Baseball hall-of-famer Casey Stengel famously said: “Never make predictions; especially about the future.” The problem with predicting the future is, of course, that it is uncertain. All we know with any degree of certainty is the present and – to some extent – the past. So, if you’re going to make predictions, your most reliable source of information is what you already know. One can read Jacob’s statements as predictions, if you believe that the best way to know how someone is going to behave in the future is to look at how they behave in the present and how they’ve behaved in the past. In other words, we have a tendency to be true to our character and we don’t often stray far from it. So, by pointing out the present, Jacob is, in a sense, predicting the future. But, if that’s true, than in what sense can we regard Jacob’s dying words to his sons as blessings? If we can know what people will do based on their personality and their past, how can we avoid being cursed to relive the same patterns in our lives? I think Jacob’s example is instructive.
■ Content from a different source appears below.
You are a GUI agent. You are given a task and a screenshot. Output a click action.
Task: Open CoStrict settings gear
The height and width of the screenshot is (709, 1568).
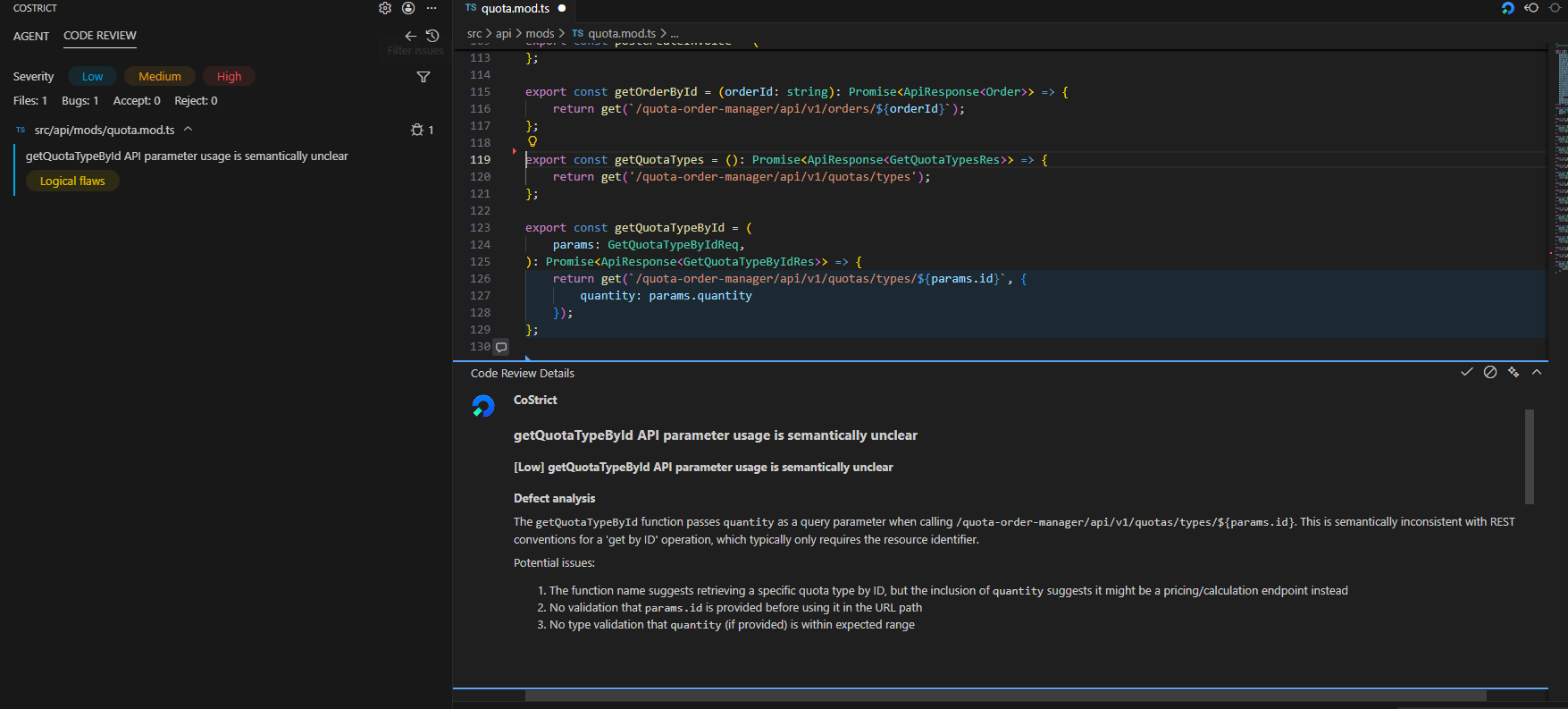385,8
Character and past behavior might be good predictors of the future, but that doesn’t mean we have to be fatalistic. It doesn’t mean we are doomed to repeat the past. It’s true that old patters of behavior are hard to change, but that doesn’t mean it’s impossible. So, how do can we have any hope for growth and improvement? Jacob’s seemingly harsh words are in fact a blessing. By being honest with his sons – even rebuking them – he holds out to them the opportunity for growth. One of the biggest barriers to change is our own inability to look at ourselves honestly. It may be true that it’s hard to change, but if change is possible at all then we have to start by being honest with ourselves, even when the truth hurts. By pointing out his sons’ strength and faults, Jacob opens up the rare possibility that his sons will grow beyond themselves. And that is truly a blessing.

It is, indeed, in our power to grow, to change, and to improve. It isn’t easy. As we look back at a at who we have been and what we have done, it is all to easy to cling to old patters of being and familiar ways of thinking. In this time of resolutions, we have to believe that change is possible. But we can’t simply will ourselves to change. The first step is an honest assessment of ourselves. We have to be willing to look at our strengths and our flaws; and sometimes it takes someone we love to point them out to us.

I hope that 2010 will be a year of growth for each of us. If we’re honest with ourselves and we make the effort, I predict that we will be successful.